A similar debate could break out within the next standardization effort. While networking
vendors will likely lobby for 400 Gigabit Ethernet, service providers facing extreme traffic
growth could argue for Terabit Ethernet.
"The component and system vendors are in general moving toward 400 gigabit," D'Ambrosia
said. "Then the end users are looking at needs based on bandwidth demand. I think what could
happen in that first meeting is the cost perspective will come into play. Even technical feasibility
will be brought up."
Today 400 Gigabit Ethernet is more technically feasible than Terabit Ethernet, he said. State of
the art electrical signalling for Ethernet components tops out at 25 gigabits today, so it was a
simple matter of using quad-signalling to get the industry to 100 GbE.
"If you try to do 400 gigabit, it's simply a by-16 interface," D'Ambrosia said, but to achieve
Terabit Ethernet with today's electrical signalling capabilities would require a by-40 interface,
which will get extremely expensive. "You might see some progress where we'll build a new

generation of building blocks to play with, but we really don't have the tools in the toolbox right
now. 400 gigabit is technically feasible."

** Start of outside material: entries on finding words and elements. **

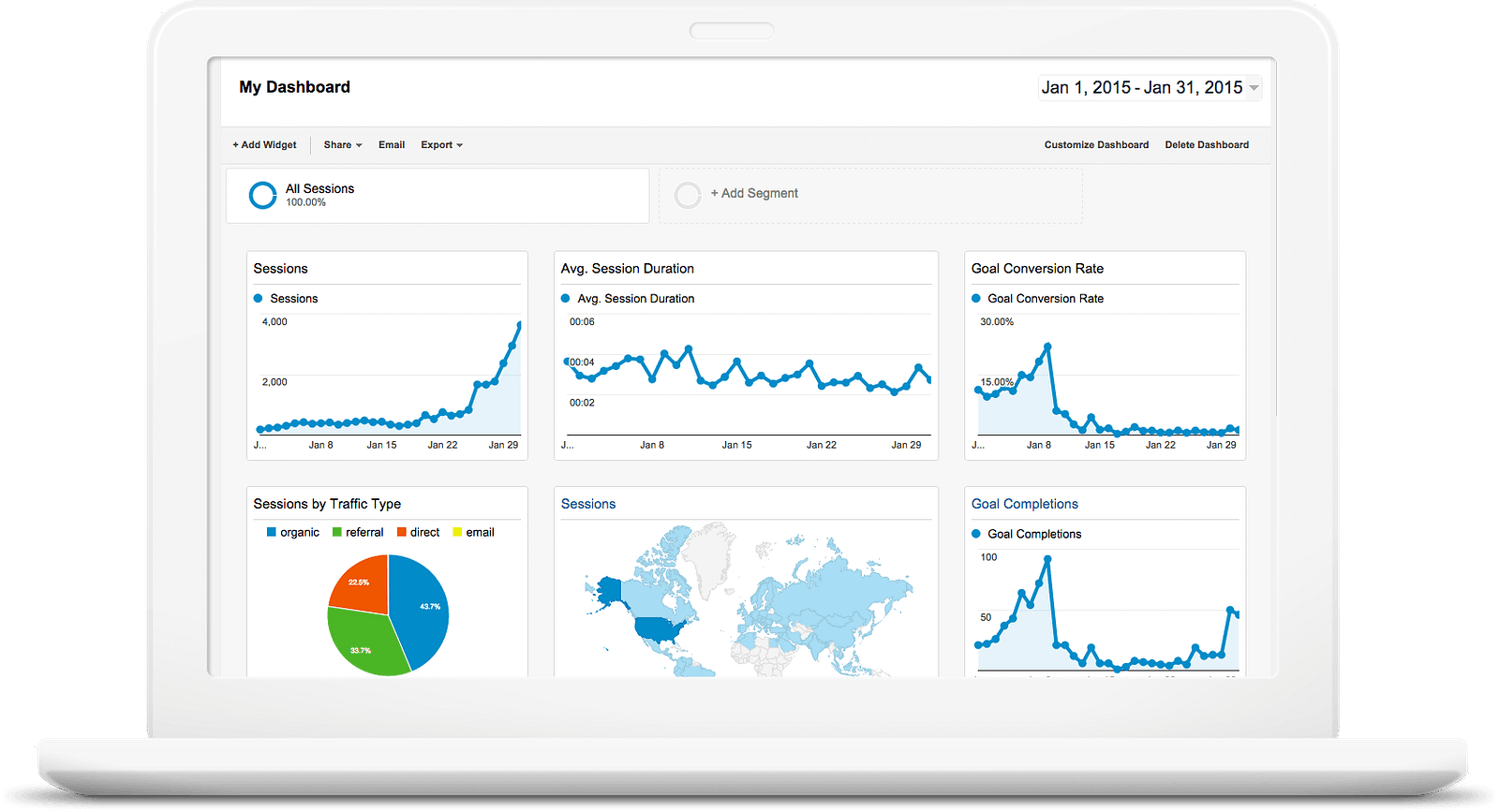Click the Goal Conversion Rate legend dot
Screen dimensions: 1499x812
click(976, 298)
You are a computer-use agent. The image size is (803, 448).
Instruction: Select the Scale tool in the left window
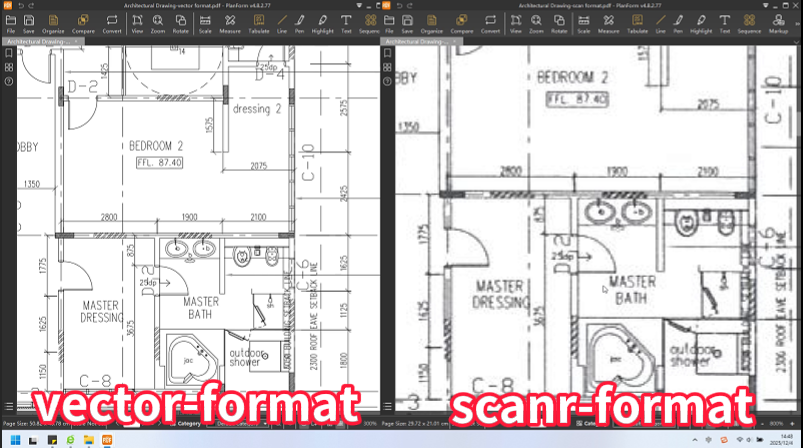coord(205,24)
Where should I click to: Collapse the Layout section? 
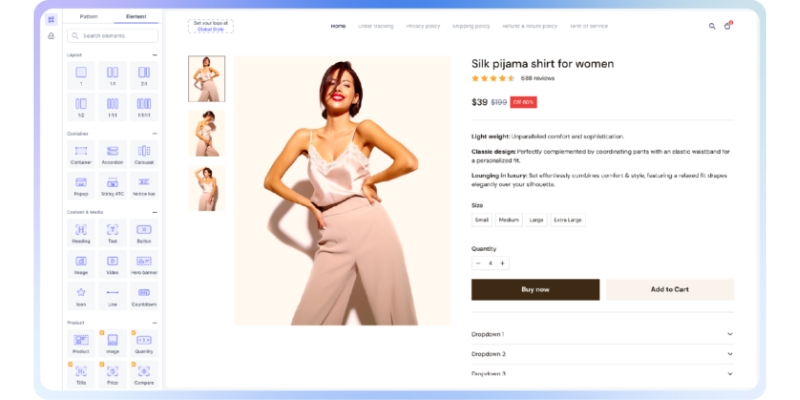point(155,55)
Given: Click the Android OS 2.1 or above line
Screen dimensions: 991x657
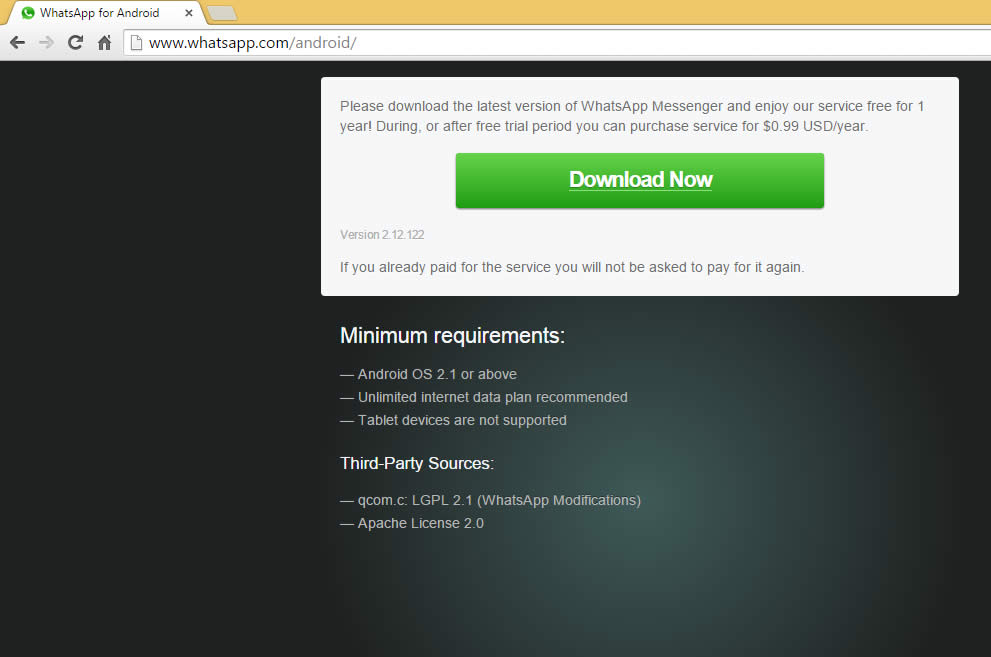Looking at the screenshot, I should coord(436,374).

According to a new bandwidth study from the IEEE, there is urgent need for a next-generation
standard. The IEEE 802.3 Ethernet Bandwidth Assessment report estimates networks will need
1 terabit per second (Tbps) total network capacity by 2015 and 10 Tbps by 2020.
D'Ambrosia said the determination of this consensus group could dictate how quickly a
standard emerges. If the IEEE focuses on a single Ethernet speed it could move relatively
quickly. If it focuses on developing two Ethernet speeds again, the process could run longer.
The consensus group will hold its first meeting at the Joint International Telecommunications
Union (ITU)/IEEE Workshop on Ethernet on Sept. 22 in Geneva, Switzerland.